A chief con­cern among the anti-Huel­skamp camp is its abil­ity to co­alesce around a single can­did­ate. LaPo­lice said he has been ap­proached about drop­ping out, but he de­clined to provide fur­ther de­tails.  

The Now or Nev­er PAC, which spent nearly $234,000 op­pos­ing Huel­skamp in 2014, said it won’t in­vest this time around. But some Re­pub­lic­ans say the donors from that ef­fort could still chan­nel their money to a dif­fer­ent out­fit will­ing to tar­get him again.

The ma­jor fun­der be­hind Now or Nev­er, Cecil O’Brate, has giv­en $2,500 to Mar­shall’s bid. O’Brate “will con­tin­ue to sup­port Dr. Mar­shall through the dur­a­tion of the 2016 cam­paign,” his spokes­man H.J. Swender said.

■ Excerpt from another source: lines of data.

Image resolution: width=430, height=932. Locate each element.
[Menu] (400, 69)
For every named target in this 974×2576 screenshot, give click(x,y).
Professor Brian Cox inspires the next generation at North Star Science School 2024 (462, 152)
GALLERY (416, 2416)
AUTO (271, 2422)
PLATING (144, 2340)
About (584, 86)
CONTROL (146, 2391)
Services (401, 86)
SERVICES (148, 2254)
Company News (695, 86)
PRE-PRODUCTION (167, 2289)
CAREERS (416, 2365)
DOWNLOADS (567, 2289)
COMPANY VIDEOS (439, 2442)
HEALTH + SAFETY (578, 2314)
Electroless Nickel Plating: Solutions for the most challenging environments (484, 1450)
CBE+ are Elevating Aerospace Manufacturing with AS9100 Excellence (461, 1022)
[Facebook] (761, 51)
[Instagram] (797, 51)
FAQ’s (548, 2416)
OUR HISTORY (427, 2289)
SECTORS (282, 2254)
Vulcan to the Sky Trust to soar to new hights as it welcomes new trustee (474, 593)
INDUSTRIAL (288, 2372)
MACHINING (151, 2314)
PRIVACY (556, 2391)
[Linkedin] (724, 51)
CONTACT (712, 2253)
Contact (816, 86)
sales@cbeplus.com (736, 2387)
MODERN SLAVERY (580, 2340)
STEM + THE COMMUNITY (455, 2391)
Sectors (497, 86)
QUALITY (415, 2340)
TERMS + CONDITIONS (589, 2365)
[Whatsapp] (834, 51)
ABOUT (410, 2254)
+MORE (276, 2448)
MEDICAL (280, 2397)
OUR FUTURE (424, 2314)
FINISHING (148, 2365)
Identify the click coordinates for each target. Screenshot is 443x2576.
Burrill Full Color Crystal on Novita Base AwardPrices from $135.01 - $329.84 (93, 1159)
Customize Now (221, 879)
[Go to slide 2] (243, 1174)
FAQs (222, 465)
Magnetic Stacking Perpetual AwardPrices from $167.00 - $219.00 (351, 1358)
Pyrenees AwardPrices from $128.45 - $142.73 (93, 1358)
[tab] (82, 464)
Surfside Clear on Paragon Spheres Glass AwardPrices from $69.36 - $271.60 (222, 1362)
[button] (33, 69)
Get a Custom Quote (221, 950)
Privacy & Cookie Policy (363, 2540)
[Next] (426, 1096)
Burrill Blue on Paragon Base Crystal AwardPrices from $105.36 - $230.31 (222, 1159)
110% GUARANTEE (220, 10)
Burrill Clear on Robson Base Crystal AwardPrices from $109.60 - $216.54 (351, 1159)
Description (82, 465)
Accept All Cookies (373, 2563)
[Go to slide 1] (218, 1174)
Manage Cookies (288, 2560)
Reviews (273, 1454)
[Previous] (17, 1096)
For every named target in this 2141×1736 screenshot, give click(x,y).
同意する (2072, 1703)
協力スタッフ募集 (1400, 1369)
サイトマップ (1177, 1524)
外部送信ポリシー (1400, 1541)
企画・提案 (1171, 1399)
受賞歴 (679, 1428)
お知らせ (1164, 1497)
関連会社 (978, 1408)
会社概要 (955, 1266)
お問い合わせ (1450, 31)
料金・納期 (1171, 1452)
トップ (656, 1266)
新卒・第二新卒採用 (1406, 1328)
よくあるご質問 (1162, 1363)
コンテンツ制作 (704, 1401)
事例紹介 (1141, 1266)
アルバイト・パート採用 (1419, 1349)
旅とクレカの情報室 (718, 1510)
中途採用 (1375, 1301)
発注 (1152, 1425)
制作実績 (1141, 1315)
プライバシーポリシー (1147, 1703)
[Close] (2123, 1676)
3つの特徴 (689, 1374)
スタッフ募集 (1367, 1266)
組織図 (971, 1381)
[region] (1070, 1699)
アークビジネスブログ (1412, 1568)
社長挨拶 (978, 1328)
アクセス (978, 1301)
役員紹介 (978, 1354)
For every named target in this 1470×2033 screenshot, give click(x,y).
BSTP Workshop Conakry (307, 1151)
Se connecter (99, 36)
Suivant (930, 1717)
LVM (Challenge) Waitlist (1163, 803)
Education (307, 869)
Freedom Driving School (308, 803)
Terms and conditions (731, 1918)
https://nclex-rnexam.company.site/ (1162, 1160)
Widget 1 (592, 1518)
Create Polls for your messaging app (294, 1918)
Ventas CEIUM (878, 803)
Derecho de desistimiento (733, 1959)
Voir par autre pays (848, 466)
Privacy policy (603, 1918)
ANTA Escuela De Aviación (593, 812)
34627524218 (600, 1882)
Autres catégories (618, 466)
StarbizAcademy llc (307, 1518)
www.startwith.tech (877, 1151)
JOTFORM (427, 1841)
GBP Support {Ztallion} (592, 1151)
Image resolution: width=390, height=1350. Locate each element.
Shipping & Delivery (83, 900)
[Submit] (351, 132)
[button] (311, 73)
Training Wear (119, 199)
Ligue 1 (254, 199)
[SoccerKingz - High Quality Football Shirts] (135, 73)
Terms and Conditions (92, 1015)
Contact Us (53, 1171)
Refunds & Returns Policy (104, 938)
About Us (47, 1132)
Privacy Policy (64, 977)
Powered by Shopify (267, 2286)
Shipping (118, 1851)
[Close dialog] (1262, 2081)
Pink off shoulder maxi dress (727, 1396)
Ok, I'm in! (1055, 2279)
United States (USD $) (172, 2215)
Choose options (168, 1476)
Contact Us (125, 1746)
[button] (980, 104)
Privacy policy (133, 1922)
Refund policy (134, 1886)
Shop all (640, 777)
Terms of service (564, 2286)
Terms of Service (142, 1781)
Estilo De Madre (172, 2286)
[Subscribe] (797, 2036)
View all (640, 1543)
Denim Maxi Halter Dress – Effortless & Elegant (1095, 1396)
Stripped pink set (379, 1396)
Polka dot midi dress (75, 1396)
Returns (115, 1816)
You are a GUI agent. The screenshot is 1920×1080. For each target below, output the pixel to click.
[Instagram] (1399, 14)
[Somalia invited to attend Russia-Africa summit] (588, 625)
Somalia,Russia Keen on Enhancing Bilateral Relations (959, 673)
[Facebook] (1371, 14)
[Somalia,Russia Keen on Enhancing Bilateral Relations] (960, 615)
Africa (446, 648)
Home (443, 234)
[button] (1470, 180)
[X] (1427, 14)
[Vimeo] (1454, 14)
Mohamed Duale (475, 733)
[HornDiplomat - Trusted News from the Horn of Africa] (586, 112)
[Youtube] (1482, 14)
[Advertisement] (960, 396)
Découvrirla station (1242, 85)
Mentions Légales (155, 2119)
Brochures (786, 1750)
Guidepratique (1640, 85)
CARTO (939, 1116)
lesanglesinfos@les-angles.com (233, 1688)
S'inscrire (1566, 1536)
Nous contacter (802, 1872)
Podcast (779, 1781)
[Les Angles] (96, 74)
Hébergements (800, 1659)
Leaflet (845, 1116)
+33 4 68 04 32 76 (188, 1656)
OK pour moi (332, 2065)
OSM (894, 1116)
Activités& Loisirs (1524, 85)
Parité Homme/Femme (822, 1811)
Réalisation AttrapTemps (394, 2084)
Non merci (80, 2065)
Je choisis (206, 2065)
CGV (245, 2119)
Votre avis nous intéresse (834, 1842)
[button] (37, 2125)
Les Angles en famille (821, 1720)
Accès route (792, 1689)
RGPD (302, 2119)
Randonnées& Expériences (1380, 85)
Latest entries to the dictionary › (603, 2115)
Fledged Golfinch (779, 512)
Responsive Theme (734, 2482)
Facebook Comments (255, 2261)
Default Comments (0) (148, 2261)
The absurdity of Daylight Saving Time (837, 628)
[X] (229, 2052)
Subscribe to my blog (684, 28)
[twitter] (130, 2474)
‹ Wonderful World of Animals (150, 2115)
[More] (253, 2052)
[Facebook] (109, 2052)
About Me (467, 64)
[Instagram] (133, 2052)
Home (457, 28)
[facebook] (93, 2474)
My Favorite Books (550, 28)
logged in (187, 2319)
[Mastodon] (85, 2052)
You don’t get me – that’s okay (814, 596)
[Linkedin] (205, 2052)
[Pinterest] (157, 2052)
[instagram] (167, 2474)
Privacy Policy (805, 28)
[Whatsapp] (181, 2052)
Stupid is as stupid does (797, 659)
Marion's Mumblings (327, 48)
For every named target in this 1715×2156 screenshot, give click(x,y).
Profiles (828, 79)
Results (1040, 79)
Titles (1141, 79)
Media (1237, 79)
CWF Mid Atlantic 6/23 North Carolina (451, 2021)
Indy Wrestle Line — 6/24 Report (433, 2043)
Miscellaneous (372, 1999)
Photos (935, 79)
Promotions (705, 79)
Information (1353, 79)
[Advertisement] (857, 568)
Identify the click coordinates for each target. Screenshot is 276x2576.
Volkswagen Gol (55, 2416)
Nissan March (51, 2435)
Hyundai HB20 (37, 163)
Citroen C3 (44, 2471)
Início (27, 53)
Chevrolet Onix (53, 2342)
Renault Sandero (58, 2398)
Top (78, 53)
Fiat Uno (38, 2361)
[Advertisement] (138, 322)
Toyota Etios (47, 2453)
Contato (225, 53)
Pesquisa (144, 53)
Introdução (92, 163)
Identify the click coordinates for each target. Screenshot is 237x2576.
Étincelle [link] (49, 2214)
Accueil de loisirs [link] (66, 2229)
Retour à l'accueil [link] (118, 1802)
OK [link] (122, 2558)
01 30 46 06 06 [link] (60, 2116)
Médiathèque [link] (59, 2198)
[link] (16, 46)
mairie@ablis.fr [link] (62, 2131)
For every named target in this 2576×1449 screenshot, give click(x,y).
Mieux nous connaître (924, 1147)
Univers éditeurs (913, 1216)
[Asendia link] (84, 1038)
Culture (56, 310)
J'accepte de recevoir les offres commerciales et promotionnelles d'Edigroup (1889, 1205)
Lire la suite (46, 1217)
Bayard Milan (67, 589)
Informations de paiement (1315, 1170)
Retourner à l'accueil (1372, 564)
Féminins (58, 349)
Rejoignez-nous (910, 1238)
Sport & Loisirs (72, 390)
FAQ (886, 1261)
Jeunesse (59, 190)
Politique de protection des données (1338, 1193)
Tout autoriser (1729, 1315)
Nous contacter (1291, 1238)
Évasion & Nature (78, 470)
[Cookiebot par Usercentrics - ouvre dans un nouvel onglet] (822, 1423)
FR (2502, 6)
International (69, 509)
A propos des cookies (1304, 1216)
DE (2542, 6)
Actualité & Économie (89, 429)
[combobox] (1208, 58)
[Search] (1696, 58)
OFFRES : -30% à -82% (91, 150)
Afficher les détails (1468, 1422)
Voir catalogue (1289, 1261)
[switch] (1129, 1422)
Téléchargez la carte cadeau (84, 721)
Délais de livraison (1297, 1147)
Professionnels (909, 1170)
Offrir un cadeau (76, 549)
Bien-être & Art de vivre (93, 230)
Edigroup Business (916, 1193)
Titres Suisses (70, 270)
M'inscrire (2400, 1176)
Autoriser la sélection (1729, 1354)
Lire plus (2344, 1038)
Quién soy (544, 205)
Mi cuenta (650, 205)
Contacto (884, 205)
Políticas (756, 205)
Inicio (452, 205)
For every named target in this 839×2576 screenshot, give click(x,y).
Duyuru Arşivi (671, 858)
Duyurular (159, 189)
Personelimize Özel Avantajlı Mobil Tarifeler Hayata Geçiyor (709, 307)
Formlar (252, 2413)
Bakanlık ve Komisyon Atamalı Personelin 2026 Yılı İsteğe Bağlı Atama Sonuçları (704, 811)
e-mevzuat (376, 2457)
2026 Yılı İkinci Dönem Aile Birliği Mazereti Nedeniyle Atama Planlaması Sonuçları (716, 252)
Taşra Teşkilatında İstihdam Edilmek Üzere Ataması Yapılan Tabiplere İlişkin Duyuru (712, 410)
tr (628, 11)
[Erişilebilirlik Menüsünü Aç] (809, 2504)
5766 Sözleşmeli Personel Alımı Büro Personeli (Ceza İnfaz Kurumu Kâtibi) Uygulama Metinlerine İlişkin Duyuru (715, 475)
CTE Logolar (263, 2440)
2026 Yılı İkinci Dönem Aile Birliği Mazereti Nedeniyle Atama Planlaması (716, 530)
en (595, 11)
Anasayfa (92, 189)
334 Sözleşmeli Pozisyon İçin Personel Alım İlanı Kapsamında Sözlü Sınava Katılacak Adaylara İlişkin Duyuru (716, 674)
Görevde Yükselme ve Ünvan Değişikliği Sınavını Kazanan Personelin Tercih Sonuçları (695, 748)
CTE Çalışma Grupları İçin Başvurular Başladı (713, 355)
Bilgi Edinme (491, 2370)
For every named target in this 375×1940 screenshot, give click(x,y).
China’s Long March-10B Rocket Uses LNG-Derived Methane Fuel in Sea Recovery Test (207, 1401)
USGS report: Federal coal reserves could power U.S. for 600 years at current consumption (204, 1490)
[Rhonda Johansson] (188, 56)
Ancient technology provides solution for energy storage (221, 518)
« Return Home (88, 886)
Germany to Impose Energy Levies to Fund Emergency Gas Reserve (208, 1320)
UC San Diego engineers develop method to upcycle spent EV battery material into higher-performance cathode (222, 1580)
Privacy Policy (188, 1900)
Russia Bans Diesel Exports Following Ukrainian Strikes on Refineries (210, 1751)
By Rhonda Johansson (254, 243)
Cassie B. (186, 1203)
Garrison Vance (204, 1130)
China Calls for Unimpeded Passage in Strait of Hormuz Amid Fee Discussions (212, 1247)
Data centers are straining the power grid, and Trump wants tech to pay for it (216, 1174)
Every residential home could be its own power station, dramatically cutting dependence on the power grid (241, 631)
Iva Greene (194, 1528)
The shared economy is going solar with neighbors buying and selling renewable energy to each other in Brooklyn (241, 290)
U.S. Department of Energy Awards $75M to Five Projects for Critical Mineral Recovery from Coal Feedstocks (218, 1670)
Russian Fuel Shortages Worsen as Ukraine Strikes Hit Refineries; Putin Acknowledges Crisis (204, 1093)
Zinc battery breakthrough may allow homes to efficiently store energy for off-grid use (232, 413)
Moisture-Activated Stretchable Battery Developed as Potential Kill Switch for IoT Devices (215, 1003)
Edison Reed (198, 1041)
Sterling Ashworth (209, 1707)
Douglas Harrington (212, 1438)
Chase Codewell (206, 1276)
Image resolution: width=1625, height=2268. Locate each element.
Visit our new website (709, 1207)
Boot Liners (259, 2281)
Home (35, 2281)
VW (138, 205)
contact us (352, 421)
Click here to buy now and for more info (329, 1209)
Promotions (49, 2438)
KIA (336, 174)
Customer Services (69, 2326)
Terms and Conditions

Na­tion­al Re­view re­por­ted re­cently the U.S. Cham­ber of Com­merce may also in­clude Huel­skamp among its top tar­gets, with seni­or polit­ic­al strategist Scott Reed call­ing Mar­shall an “im­press­ive can­did­ate” but em­phas­iz­ing the group had made no de­cisions about the race. Mar­shall has met with the cham­ber, his cam­paign said.

The Kan­sas chapter of the Cham­ber of Com­merce counts Huel­skamp as an ally. “He’s been great for us to work with,” said Eric Stafford, the group’s vice pres­id­ent of gov­ern­ment af­fairs.

Con­ser­vat­ive groups such as the Club for Growth are also watch­ing the race closely and say they’re pre­pared to help Huel­skamp as needed. Freedom­Works PAC en­dorsed Huel­skamp in Septem­ber, and its in­de­pend­ent-ex­pendit­ure arm spent $47,000 the fol­low­ing month on a TV ad in sup­port of Huel­skamp.

While it’s Huel­skamp’s com­bat­ive­ness that led to his com­mit­tee ban­ish­ments, sup­port­ers in the state say it’s that style that will ul­ti­mately serve him well.

“In­cum­bency comes with a lot of ad­vant­ages,” said Re­pub­lic­an state Rep. J.R. Claeys, who plans to en­dorse Huel­skamp. “Not to men­tion, when it comes to elec­tion time, and politi­cians make cam­paign prom­ises, Con­gress­man Huel­skamp did ex­actly what he said he would do.”